At least 10 are dead after yet another church attack on Coptic Christians in Egypt.
There were two attacks in the Helwan area south of Cairo. In the first, gunmen tried to storm the Coptic Orthodox Church of Mar Mina but were intercepted by police.
About an hour later, a Coptic-owned shop in the same area was attacked, leaving two dead.
The first attack appears to have taken place when police patrolling the Mar Mina church noticed two men behaving suspiciously, reports the BBC’s Radwa Gamal in Cairo.
They approached the men, who began firing.
The attack comes amid tightened security around churches and Christian facilities ahead of the Coptic Orthodox Christian celebrations of Christmas on January 7. Police have been stationed outside churches and in nearby streets across Cairo.
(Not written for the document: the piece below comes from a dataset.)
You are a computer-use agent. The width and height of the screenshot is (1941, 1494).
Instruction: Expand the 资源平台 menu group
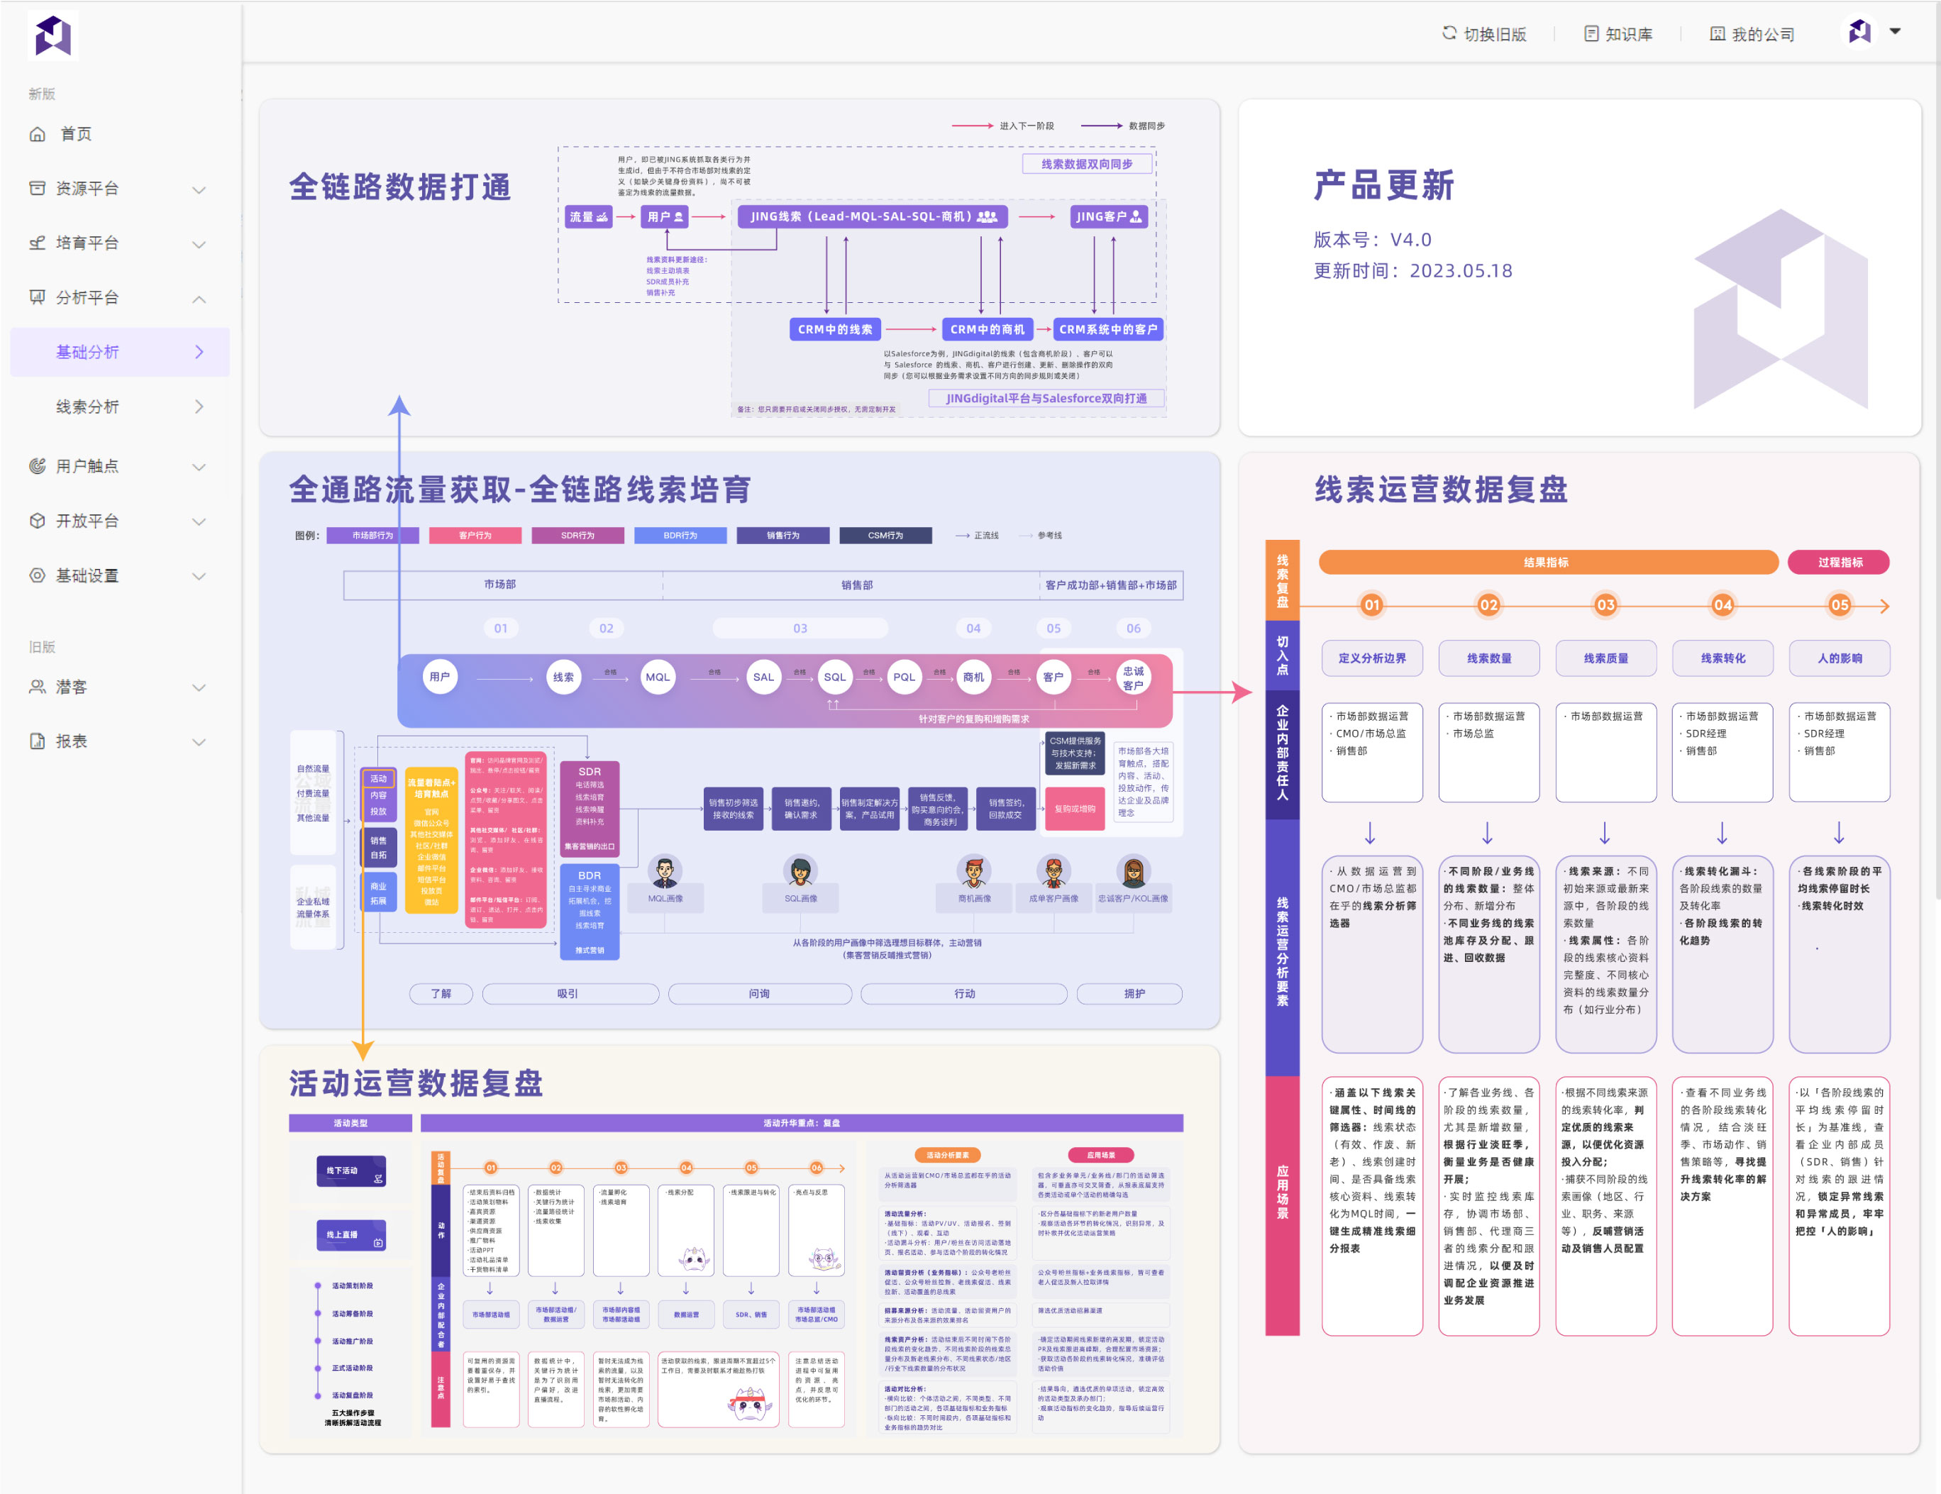coord(200,188)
President Abdel-Fattah el-Sissi has personally chaired meetings with his top security chiefs in recent days to discuss security during New Year’s Eve and the Orthodox Christmas.
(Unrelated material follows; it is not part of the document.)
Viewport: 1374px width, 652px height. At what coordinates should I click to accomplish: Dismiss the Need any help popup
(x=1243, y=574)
More than 100 Christians have been killed in Egypt in the past year—most attacks claimed by the local branch of the so-called Islamic State group.
These are just the latest attacks in what has been a bloody year for Coptic Christians in Egypt this year. Several of the attacks were carried out by ISIS and its affiliates.
In May, gunmen killed at least 28 Coptic Christians aboard a bus traveling along a desert road on the way to a monastery.
Earlier in the week, the Islamic State terror group called on its supporters around the world to carry out New Year’s Eve attacks on churches and other public places, demanding violence regardless if children are present or not.
Christians, who make up about 10 percent of Egypt’s population, have long complained of discrimination in the Muslim-majority nation, and say authorities have often failed to protect them from sectarian attacks.
Fox News reports that just last week, hundreds of Muslim demonstrators stormed an unlicensed church south of Cairo wounding three people. The demonstrators shouted anti-Christian slogans and called for the church’s demolition, the diocese in the area said at the time. The demonstrators destroyed the church’s contents and assaulted Christians inside before security personnel arrived and dispersed them.